Lowery Brickworks upgrades with a new furnace and more bunker coal (Photo: Zach B)

Kyle worked the levers like he was playing a piano – once or twice he failed a toss and got Bitchy Barbara to speak up, once for a Fault 16 warning (it brought my heart to my mouth – I thought it had failed again). But overall the tower worked as it was supposed to work. I sat at my desk, recording the times of the passing trains and taking one telegraph from Pittsburgh about a special delivery of coal to Lowery Brickworks. They were also getting a new furnace – spotted overnight on a flat car. Things are looking up for them.

Trains rolled through all day without too many delays. I noticed that the new whistleposts were – largely – being observed by the passing trains.

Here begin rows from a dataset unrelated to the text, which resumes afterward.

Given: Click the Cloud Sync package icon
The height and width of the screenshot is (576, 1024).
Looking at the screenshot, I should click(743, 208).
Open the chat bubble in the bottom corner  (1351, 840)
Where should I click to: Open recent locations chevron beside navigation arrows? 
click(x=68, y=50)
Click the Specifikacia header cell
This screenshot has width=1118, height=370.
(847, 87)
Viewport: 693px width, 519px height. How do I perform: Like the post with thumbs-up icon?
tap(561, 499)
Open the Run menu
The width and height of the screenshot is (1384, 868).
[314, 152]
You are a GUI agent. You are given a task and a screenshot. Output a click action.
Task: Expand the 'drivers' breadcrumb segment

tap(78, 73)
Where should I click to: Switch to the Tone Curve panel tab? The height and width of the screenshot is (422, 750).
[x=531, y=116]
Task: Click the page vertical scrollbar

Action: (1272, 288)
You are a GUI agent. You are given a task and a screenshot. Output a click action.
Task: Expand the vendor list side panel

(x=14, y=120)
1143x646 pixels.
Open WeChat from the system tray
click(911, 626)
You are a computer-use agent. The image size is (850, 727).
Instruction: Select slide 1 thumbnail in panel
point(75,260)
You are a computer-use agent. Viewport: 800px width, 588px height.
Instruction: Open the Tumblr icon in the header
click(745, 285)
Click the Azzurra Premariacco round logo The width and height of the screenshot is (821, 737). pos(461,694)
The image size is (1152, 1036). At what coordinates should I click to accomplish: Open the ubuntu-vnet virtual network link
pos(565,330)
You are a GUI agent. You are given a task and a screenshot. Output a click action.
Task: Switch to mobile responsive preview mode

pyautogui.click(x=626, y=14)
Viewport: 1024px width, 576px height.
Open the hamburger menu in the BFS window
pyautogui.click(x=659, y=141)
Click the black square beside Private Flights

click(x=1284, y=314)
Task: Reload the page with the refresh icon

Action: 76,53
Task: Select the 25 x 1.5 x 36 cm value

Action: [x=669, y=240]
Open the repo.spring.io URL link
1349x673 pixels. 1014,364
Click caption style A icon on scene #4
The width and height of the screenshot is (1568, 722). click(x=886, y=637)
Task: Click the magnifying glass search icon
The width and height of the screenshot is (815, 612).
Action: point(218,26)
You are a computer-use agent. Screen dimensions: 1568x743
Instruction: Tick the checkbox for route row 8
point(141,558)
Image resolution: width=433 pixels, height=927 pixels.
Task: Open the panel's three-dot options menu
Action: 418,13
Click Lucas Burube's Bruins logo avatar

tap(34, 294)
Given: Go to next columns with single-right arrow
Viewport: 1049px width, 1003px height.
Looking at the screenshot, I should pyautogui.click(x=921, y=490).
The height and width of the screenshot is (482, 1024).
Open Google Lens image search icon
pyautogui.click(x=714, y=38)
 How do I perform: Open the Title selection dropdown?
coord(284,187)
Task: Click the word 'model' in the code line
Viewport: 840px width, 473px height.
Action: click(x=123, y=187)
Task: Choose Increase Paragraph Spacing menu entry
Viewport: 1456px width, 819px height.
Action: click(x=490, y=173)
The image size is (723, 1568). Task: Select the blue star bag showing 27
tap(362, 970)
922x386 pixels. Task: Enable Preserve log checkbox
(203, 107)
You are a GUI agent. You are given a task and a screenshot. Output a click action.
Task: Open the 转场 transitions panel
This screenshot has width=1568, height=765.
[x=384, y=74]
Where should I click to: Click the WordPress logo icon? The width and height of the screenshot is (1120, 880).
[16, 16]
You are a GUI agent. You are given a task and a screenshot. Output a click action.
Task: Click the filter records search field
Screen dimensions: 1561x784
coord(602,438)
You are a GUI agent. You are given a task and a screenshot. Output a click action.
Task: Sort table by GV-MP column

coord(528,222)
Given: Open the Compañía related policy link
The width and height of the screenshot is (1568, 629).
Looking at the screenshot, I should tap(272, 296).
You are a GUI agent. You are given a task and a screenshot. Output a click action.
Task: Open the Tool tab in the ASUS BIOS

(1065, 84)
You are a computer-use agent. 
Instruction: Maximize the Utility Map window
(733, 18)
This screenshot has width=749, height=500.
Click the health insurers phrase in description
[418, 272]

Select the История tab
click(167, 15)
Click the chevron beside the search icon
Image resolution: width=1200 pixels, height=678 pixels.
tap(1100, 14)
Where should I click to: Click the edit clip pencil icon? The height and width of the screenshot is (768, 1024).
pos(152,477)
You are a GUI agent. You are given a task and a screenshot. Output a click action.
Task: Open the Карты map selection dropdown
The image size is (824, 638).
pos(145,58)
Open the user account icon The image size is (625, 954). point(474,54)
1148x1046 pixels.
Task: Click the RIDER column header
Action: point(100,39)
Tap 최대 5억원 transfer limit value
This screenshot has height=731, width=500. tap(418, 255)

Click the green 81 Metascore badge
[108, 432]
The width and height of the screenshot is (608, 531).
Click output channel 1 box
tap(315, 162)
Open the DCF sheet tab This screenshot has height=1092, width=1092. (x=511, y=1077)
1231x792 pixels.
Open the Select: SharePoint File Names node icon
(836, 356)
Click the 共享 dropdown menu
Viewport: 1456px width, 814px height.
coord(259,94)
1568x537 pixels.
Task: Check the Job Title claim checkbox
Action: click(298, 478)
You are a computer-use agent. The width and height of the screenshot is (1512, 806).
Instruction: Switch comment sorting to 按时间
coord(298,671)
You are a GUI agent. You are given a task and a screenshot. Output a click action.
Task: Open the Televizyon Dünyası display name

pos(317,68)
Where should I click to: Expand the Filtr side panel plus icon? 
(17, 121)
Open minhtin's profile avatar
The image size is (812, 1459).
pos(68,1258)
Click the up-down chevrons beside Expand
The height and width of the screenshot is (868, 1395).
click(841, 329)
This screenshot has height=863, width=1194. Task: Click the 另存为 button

They’d tootle through and then the guard would stumble out of his little shack and flag the drivers down as Zeus rumbled his local back and forth.

The guard stands by as the local switches Tuscarora. I’ve gotten some noise complaints… from the operators! (Photo: Zach B)

I did notice that the RS-3 lugging hoppers about needs new brakes. Once or twice it went past the tower with a velocity strong enough to rattle the windows. I’d see the engineer, furiously twisting this controls as he went by. Later, while waiting for an eastbound freight, he stopped by the tower to swipe some coffee. When asked, he told us that the train simply wouldn’t stop on the tough 0% grade. “You’d be surprised how fast my fingers are moving….” he told us. We all looked at each other and grinned.

A slick move – the eastbound coal is interlocked into the siding, allowing the local to rush by and climb back on schedule (Photo: “Fingers” Mathis)

I’m really happy that Zeus ran on the line today. He’s not done all that much switching and got himself cornered once or twice, but managed to fight his way out of it. I think he said he’s emigrating to England; they are looking for workers at Tusk Hill, a midlands tower. Maybe I’ll join him.

Anyway, it was a great day and we got the last section of the Tidewater pulled in, dropping the weary engine back at the fuel depot for a quick pump up. There is a lull from 10pm to midnight and then things pick right back up where we left them. Looking forward to it.

P.S. And for the record, Zeus enjoyed beginners’ luck and got four-in-a-row. So good for him!


A close-up view of the chiller-side of the freight house in operation. We met their demands today (Photo: Zach B)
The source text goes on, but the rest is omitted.